Я возвращаюсь домой и завариваю кофе, но на вкус он для меня словно полная пустота. Я больше не чувствую ничего, кроме этого всепоглощающего чувства. И я снимаю с себя одежду, эту черную маску и растворяюсь в волнах, словно меня и не было.
2. Шесть утра
Как же мне быть? Я так много думаю о своем будущем, о сложностях своей жизни, о проблемах с алкоголем и курением. Всю ночь я не могу уснуть, а время уже шесть утра. Я хочу написать песню или написать стихотворение – что-то, что облегчит муки моей души.
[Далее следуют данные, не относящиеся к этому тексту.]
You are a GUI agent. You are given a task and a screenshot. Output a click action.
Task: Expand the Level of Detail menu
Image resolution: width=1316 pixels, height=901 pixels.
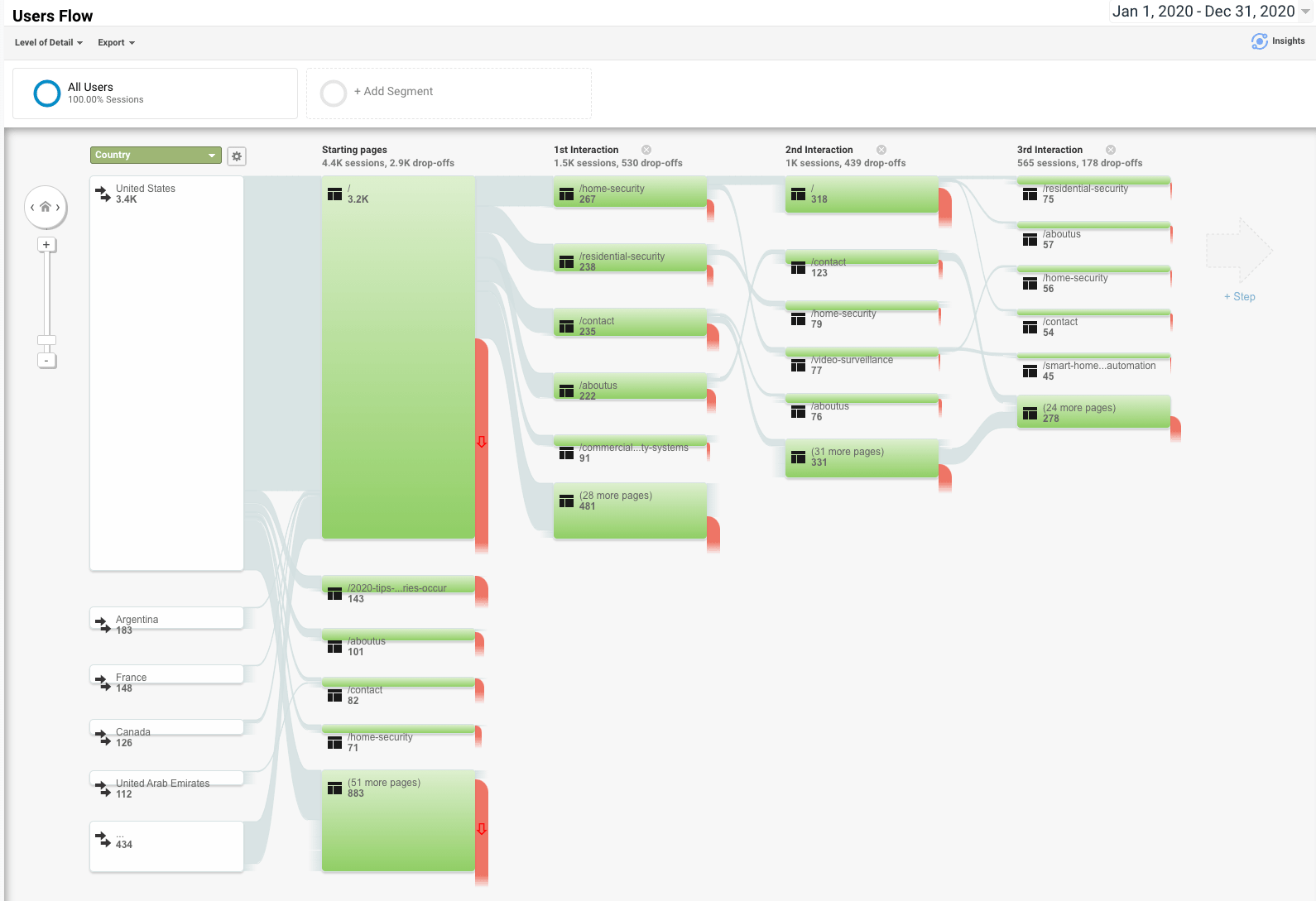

Мне так нужен настоящий, верный друг, который всегда рядом, но по итогу я всегда один, совершенно один и в итоге я топлю свою грусть в алкоголе, пытаясь понять: что я вообще здесь делаю. Мне скучно, грустно, мое здоровье меня подводит, моя психика дает сбой. Мне нужна любовь, а по итогу лишь бред и бред. Больше ничего нет. Я не знаю, чего хочу… Вернее, знаю, но боюсь, так сильно боюсь себя и то, к чему меня всё это приведет. А может я вовсе бездарность, ищущая надежду? Я словно с самого начала чувствовал, что каждый оторвет от меня кусочек и я останусь ни с чем.